I, like so many others, love avocado. On toast, on chips, in sushi, on any type of taco imaginable, alone with a pinch of Tajín… you get it. I very clearly remember my first experience with an avocado. I was about 6, and wondered how a fruit could be green and not even sweet. To say I was perplexed by this contradiction was an understatement. This skepticism lasted throughout my early years, but when I finally did give those little green fruits a chance, it was love at first bite.
In addition to being delicious, and a versatile food appropriate for any dish, avocado is amazing for you. It is a healthy source of fat, is a solid source of fiber, and has even more potassium than a banana. I love to keep these in my kitchen whenever possible.
However, living on my own, I find that I often miss that perfect window of opportunity to catch my avocados at their ripest, ripe-but-not-too-ripe, state. Or I’ll buy avocados and just get too many, and can’t eat them all before they turn to brown mush.

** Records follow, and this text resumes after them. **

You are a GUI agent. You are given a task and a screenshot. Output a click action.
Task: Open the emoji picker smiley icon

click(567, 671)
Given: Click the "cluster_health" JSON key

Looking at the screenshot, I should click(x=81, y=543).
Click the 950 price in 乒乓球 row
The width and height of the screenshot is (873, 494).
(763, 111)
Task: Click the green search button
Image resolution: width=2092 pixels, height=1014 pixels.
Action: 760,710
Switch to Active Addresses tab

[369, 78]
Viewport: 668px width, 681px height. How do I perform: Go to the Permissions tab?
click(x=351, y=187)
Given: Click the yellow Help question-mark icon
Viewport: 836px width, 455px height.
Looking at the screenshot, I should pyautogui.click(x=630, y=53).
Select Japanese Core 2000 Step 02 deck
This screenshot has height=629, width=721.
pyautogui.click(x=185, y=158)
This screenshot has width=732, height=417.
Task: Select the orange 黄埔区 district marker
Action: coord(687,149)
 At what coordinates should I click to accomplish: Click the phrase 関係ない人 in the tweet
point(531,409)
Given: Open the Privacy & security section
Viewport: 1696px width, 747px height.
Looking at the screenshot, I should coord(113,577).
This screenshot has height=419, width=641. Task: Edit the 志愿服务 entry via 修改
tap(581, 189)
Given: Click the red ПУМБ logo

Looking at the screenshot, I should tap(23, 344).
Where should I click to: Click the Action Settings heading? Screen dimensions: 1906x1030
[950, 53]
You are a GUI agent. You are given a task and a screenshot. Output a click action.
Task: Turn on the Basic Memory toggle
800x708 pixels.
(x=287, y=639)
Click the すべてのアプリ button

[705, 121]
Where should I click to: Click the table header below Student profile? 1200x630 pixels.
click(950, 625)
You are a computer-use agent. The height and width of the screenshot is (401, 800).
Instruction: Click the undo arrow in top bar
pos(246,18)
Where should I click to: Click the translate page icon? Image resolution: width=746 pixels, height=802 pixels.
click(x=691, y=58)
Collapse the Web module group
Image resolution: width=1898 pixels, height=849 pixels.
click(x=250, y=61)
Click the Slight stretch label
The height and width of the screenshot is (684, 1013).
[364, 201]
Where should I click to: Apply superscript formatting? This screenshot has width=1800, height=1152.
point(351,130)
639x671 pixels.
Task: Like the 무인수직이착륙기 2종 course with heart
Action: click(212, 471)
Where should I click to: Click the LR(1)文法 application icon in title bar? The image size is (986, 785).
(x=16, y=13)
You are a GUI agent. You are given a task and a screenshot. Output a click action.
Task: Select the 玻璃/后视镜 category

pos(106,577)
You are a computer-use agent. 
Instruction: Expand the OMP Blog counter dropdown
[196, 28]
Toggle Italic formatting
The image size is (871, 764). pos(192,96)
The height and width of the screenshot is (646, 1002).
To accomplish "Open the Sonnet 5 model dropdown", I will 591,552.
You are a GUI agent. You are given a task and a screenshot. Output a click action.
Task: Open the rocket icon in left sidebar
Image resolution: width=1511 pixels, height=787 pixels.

I’ve done some research, and can’t wait to try freezing avocados. Yes, it is possible. Here’s a quick how to, and some tips that I will be trying as I try to save the ‘cado.
- Before freezing, wash the outside of the avocado and thoroughly dry.
- You can freeze your avocados in two ways:
- Cut the avocado in half, drizzle on some lemon or lime juice to prevent browning, and place each half in a freezer bag. Remove as much air as possible.
- Pureé the avocado as if you were making guacamole, or in a food processor for a smoother consistency. Mix in some lemon or lime juice to prevent browning, and distribute the mashed avocado into portion sized, freezer safe containers.
- To thaw your avocados, place the frozen fruit in the refrigerator overnight, or for about 6 hours.
No matter which method you choose, you’ll want to eat the thawed avocado shortly thereafter, so have your toast or tortilla chips ready! ¡Buen provecho!